■ TASK INSTRUCTIONS
[1] Copy out the whale rescue passage from "It didn't work." to "costly deicing equipment.".
[2] According to the whale rescue passage, why did the National Guard helicopter bring a five-ton chunk of concrete? Explain in one to three sentences.
[3] In the whale rescue passage, how far away was the open water that the breathing holes led toward?

■ DOCUMENT TEXT
Eskimo hunters together with the scientists set out to do so. Using chain saws, they cut a series of breathing holes leading toward open water three miles away. When this effort was shown on television, six‑foot chain saws were sent to the rescuers by concerned business people. A National Guard helicopter arrived with a five‑ton chunk of concrete to drop on the ice to make more holes with less human effort.

It didn't work. The rescuers went on sawing. As the days grew colder, the holes refroze. At their own expense, several people hopped a plane and arrived in Barrow with costly deicing equipment.

The de‑icers kept the water open for the whales, and the rescuers sawed on. Then something went wrong. The whales stopped using the holes.

The Eskimos got down on their bellies and talked to the whales as their ancestors had done for centuries. They urged them to use the holes. The whales seemed to understand that the men were helping them and swam to a hole, only to turn around and go back.

■ DATA SEGMENT
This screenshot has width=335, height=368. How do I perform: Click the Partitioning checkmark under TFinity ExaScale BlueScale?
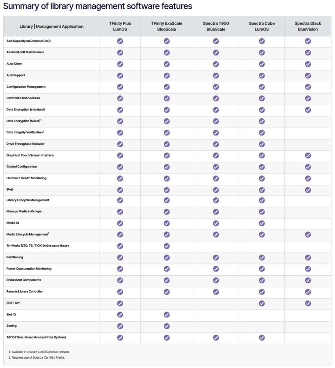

■ ANSWERS BY TASK
[1]
It didn't work. The rescuers went on sawing. As the days grew colder, the holes refroze. At their own expense, several people hopped a plane and arrived in Barrow with costly deicing equipment.

[2] The helicopter brought the concrete to drop on the ice. Its purpose was to make more holes with less human effort than sawing them by hand.

[3] Three miles away.